[Texte]
————
Parfois, un bâtiment contemporain raconte en même temps, exactement, ce que la ville fut, ce qu’elle est au présent et ce qu’elle sera. La rue Charrière est une petite voie discrète du XIe arrondissement de Paris dont l’immeuble de 35 logements livré en août 2020 au 9-11 par l’agence parisienne MAO fait œuvre de livre ouvert. Visite.
Si le site, une menuiserie industrielle centenaire ayant commencé à péricliter au début des années ’90, était imprégné d’histoire, une réhabilitation s’avérait impossible. « Ce fut un crève-cœur », indique Fabien Brissaud, fondateur en 2010 de Mobile Architectural Office (MAO). « Nous souhaitions évoquer ce passé au travers d’une mise en œuvre savante du bois dans le projet », dit-il.
A l’arrivée, pour un coût de 4,8 M€, un ouvrage de 2 419m² au langage contemporain qui s’appuie sur les archétypes de l’architecture artisanale parisienne et les possibilités inattendues offertes parfois par le code de la construction parisien. De fait, Le bâtiment s’insère élégamment en continuité de l’architecture existante. « Il invoque, par les détails de mise en œuvre, autant le passé que notre époque et ses modes actuels de construction », souligne Fabien Brissaud.
————
[Données fournies]
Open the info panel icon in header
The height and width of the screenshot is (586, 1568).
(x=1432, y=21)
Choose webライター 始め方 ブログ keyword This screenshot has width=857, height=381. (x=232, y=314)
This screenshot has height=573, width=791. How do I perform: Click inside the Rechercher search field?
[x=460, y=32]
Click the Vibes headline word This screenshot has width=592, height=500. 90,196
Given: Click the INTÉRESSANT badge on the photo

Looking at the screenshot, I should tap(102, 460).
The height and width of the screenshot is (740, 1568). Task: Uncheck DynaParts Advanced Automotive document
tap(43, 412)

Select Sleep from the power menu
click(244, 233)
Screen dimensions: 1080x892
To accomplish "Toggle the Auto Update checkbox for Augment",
————
[À faire]
Pouvez-vous recopier à l'identique le passage du texte sur la rue Charrière qui commence aux mots « Si le site, une » et s'arrête après « souligne Fabien Brissaud. » ? Appuyez-vous uniquement sur le texte.

[Corrigé]
Si le site, une menuiserie industrielle centenaire ayant commencé à péricliter au début des années ’90, était imprégné d’histoire, une réhabilitation s’avérait impossible. « Ce fut un crève-cœur », indique Fabien Brissaud, fondateur en 2010 de Mobile Architectural Office (MAO). « Nous souhaitions évoquer ce passé au travers d’une mise en œuvre savante du bois dans le projet », dit-il.
A l’arrivée, pour un coût de 4,8 M€, un ouvrage de 2 419m² au langage contemporain qui s’appuie sur les archétypes de l’architecture artisanale parisienne et les possibilités inattendues offertes parfois par le code de la construction parisien. De fait, Le bâtiment s’insère élégamment en continuité de l’architecture existante. « Il invoque, par les détails de mise en œuvre, autant le passé que notre époque et ses modes actuels de construction », souligne Fabien Brissaud.